I have this vague intuition that computeFull and computePartial could return Responders instead of futures and that when the monad in executed, it decides how the code embedded within the Responder gets executed (if it spawns a new actor or if it is executed on the same thread).
However, I am not really sure how to get to this result. Any suggestions? Do you think I am on the right way?
If you don’t want to be dependent on Akka (but note that Akka-style futures will be moved and included with Scala 2.10) and your computation is a simple fold on a collection you can simply use Scala’s parallel collections:
val partials = for { x <- (1 to 10).par
y <- 1 to 10
} yield computePartial(x, y)
// blocks until everything is computed
partials.foldLeft(0)(_ + _)
Of course, this will block until partials is ready, so it may not be a appropriate situation when you really need futures.

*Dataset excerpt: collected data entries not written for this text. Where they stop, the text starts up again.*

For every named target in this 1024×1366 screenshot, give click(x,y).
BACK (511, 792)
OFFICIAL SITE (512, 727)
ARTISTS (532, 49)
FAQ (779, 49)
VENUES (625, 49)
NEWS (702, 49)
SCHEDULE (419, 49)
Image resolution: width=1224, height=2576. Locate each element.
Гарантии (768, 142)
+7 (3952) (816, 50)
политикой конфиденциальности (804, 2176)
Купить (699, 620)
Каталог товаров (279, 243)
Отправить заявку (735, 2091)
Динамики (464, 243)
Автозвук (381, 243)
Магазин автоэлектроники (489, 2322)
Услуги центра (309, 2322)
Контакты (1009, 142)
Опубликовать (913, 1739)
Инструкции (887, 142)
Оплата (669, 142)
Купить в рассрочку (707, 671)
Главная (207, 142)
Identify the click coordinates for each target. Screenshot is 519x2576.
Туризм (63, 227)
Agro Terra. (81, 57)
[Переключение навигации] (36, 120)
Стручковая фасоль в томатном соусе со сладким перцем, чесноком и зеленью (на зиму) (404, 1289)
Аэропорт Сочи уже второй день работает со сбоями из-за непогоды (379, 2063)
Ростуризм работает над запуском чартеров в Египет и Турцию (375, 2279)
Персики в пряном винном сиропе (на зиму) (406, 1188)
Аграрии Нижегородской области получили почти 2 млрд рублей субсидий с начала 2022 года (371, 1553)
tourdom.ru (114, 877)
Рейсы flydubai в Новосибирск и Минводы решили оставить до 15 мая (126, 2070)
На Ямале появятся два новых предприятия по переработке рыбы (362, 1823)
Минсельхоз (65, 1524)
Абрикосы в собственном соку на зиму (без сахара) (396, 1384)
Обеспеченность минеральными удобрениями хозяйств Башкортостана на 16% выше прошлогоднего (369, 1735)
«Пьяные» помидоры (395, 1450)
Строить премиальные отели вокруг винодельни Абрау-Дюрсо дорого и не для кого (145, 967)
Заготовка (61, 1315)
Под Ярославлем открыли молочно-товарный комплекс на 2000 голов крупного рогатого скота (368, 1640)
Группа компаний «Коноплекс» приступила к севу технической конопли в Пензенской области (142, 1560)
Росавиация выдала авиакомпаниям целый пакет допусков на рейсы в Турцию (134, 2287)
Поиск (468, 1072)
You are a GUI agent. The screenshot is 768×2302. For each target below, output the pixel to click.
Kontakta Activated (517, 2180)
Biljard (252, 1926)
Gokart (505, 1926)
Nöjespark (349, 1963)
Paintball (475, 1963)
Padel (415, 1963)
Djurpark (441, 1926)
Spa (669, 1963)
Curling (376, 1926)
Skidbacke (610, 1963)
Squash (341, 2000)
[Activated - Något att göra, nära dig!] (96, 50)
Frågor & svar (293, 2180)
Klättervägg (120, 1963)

With Scala 2.10 style futures you can make that completely asynchronous without your algorithms ever noticing it:
def computePartial(x: Int, y: Int) = {
Thread.sleep((1000 * math.random).toInt)
println (x + ", " + y)
x * y
}
import scala.concurrent.future
import scala.concurrent.Future
val partials: IndexedSeq[Future[Int]] = for {
x <- 1 to 10
y <- 1 to 10
} yield future(computePartial(x, y))
val futureResult: Future[Int] = Future.sequence(partials).map(_.fold(0)(_ + _))
def useResult(result: Int) = println(s"The sum is $result")
// now I want to use the result of my computation
futureResult map { result => // called when ready
useResult(result)
}
// still no blocking
println("This is probably printed before the sum is calculated.")
So, computePartial does not need to know anything about how it is being executed. (It should not have any side-effects though, even though for the purpose of this example, a println side-effect was included.)
A possible computeFull method should manage the algorithm and as such know about Futures or parallelism. After all this is part of the algorithm.
(As for the Responder: Scala’s old futures use it so I don’t know where this is going. – And isn’t an execution context exactly the means of configuration you are looking for?)
The single actor in akka knows not if he runs in parrallel or not. That is how akka is designed. But if you don't want to rely on akka you can use parrallel collections like:
for (i <- (0 until numberOfPartialComputations).par) yield (
computePartial(i)
).sum
The sum is called on a parrallel collection and is performed in parrallel.